Based on your knowledge which riflescope do you feel has the best eye relief in the power range of 16x or 20x? Either 1" or 30MM tube. I would like to keep the price around $500-$800. Uhhh...Obviously I'm looking for a scope that maxes out at either 16x or 20x.

The Elcan Digital Hunter (and Digital hunter Day/Night) have the longest eye relief of any rifle scope I've used.. Elcan only specs it as >60mm, but since it's just a magnifier in front of a small LCD display it's eye relief in not limited as it its in a normal optical rifle scope. It also has a HUGE exit pupil and no parallax caused by an offset eye position. Most night vision scopes have similar long eye relief, but they don't meet your 16x criteria. The Elcan DH and DHDN goes 2.5x to 16.5x.

Of the conventional scopes I own I'm impressed by the eye relief of my Leupold Mk 4 16x40. It's 4". Do you need over 4" of eye relief? I have less than that on my Pauza P50 semi-auto 50 BMG carbine. The trick is allowing your body and head to move with the rifle under recoil
 
The Elcan Digital Hunter (and Digital hunter Day/Night) have the longest eye relief of any rifle scope I've used.. Elcan only specs it as >60mm, but since it's just a magnifier in front of a small LCD display it's eye relief in not limited as it its in a normal optical rifle scope. It also has a HUGE exit pupil and no parallax caused by an offset eye position. Most night vision scopes have similar long eye relief, but they don't meet your 16x criteria. The Elcan DH and DHDN goes 2.5x to 16.5x.

Collected data
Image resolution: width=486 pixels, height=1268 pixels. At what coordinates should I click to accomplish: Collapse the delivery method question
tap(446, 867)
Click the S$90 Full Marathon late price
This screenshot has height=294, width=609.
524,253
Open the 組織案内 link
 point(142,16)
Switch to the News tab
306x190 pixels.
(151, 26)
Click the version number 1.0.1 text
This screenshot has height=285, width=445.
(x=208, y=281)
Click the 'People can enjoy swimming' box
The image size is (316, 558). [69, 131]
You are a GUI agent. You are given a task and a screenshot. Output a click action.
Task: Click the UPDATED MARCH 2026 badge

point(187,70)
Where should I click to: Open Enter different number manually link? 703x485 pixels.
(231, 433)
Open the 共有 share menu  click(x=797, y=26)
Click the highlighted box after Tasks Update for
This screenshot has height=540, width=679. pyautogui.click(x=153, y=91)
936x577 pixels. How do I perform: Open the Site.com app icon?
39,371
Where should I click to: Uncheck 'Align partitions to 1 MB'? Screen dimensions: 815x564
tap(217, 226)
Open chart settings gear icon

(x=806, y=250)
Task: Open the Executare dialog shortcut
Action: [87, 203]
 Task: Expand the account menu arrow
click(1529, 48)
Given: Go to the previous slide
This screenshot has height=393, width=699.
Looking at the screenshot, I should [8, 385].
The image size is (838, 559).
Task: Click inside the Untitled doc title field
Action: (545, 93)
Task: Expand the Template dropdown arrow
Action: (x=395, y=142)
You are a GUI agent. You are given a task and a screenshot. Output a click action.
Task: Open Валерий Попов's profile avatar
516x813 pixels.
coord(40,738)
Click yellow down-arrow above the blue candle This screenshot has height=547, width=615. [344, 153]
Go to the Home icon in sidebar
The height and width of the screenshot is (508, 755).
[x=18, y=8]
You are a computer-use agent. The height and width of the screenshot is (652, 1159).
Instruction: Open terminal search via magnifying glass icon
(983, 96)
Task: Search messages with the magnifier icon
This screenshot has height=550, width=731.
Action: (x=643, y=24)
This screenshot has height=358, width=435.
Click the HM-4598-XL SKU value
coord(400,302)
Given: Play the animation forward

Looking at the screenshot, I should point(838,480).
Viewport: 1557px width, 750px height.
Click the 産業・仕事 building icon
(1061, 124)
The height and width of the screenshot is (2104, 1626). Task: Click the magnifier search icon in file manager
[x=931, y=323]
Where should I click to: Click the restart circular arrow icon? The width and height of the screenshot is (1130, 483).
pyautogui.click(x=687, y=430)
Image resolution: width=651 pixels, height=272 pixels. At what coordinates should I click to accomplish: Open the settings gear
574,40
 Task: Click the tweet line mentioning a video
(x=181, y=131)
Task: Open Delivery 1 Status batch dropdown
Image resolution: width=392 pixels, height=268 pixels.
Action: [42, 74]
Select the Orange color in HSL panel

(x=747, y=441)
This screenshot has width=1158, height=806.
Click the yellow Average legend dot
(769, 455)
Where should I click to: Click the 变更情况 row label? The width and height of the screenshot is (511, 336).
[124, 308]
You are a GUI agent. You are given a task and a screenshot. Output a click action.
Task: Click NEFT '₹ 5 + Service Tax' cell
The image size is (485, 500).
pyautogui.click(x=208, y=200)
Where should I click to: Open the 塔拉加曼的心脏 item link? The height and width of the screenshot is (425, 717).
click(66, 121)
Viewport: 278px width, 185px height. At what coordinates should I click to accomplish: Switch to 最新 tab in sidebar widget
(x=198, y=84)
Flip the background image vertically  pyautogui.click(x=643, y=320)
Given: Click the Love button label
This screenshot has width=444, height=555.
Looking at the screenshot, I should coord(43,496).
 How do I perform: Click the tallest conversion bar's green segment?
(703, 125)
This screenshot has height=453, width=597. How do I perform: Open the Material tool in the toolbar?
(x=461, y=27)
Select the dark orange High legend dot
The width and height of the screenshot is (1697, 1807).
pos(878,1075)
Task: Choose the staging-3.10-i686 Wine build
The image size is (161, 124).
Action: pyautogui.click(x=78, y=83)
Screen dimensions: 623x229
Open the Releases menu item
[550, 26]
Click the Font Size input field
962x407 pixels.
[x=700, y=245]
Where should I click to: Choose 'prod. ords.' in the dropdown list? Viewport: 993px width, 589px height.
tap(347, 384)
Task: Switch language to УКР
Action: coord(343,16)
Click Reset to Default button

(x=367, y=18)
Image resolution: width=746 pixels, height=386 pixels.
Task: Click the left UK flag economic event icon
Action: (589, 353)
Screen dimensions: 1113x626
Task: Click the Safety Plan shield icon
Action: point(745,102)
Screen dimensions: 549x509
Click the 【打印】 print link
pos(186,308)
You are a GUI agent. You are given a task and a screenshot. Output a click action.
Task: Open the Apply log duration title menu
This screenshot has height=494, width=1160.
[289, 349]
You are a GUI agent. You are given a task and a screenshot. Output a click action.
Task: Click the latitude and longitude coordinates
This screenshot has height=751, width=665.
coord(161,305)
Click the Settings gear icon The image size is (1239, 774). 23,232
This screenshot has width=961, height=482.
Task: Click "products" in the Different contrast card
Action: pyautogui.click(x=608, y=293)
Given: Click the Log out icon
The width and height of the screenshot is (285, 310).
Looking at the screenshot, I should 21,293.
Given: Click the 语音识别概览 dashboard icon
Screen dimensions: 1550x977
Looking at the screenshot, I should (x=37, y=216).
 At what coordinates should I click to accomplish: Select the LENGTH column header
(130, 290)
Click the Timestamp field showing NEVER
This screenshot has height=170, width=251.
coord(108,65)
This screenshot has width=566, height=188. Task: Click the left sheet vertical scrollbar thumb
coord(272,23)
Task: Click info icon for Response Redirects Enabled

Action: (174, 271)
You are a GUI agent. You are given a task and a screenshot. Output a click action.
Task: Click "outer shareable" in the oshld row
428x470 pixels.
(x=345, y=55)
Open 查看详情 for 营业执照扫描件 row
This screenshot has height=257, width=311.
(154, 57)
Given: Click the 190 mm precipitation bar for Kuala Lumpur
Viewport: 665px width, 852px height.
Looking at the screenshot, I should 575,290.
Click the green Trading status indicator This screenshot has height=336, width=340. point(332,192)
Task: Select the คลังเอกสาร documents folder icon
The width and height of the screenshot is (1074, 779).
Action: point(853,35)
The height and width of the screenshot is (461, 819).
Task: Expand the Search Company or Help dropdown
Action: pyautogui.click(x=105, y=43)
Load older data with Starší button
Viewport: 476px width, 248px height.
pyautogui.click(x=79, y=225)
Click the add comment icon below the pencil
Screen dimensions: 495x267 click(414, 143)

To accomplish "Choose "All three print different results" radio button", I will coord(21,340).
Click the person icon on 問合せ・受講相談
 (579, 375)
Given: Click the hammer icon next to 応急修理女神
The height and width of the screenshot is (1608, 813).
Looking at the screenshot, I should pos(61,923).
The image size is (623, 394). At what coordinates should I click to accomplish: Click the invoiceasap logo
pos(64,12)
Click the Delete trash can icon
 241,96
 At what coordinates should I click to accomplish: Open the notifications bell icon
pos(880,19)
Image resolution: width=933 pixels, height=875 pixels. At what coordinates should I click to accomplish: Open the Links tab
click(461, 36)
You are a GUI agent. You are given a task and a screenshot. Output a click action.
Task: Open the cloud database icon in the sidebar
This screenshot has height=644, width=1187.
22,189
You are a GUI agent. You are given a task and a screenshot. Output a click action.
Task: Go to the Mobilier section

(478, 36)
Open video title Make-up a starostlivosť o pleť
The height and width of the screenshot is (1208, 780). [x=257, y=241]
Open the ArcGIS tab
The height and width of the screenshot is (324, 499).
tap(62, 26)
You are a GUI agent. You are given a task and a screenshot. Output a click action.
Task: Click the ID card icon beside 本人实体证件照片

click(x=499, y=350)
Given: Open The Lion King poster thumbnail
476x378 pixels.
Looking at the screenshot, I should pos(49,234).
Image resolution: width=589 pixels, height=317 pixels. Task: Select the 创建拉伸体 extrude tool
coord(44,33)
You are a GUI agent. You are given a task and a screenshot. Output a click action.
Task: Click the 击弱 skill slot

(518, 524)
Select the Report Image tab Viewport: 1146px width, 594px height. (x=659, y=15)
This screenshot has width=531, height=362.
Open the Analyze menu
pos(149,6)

▶ What to do:
(a) Translate this sentence from the riflescope discussion into Spanish: "Most night vision scopes have similar long eye relief, but they don't meet your 16x criteria."
(b) Reproduce the riflescope discussion word for word, everything from "Based on your" down to "16x or 20x.".
(c) Take the riflescope discussion further, picking up after its final sentence.

▶ Outputs:
(a) La mayoría de las miras de visión nocturna tienen una distancia ocular igualmente larga, pero no cumplen tu criterio de 16x.

(b)
Based on your knowledge which riflescope do you feel has the best eye relief in the power range of 16x or 20x? Either 1" or 30MM tube. I would like to keep the price around $500-$800. Uhhh...Obviously I'm looking for a scope that maxes out at either 16x or 20x.

(c)
Please share where I can get them for under $800 per OP? I'd loved to have them. Thanks!
 
Please share where I can get them for under $800 per OP? I'd loved to have them. Thanks!

You can probably find one used cheaper than that from someone who discovered that their expensive hunt was cut short by the Elcan's battery life. I don't consider them a practical hunting tool. They may have some uses for training as they have the ability to generate a real time video display and record shots automatically during actual shooting. They're no easier to set the elevation and windage than conventional target knobs.

The basic concept is that its an ~5 megapixel CCD which covers the field of view of well over a degree. The LCD just displays a portion of the CCD image with a software reticle overlayed. Elevation and windage and zoom are just a maniuplation of what portion of the CCD is mapped onto the video display. That function has no moving parts. The objective and eyepiece focus are manual like normal scopes. The display is 640x480 color pixels (VGA resolution).

It can be programmed for ballistic drop of any bullet but that's not very useful as it has has no rangefinder, wind speed, inclination, cant, , or air density sensors. The internal computer does not do ballistic calculations. The day/night version has dual color and infrared sensitivity (600-1000nm) but requires an IR illuminator (LED, Laser, or filtered HID). Starlight or moonlight alone aren't sufficient illumination.

Anyway, save your money unless you want to make video clips of your shots. For that it works well.

Back to the OP's question. There's just not much market for a 4" eye relief 16x scope. Here's one. Got to love the Chinese for being able to make it for 1/16 the cost of a Leupold Mk4 16x40 which doesn't even have the zoom feature.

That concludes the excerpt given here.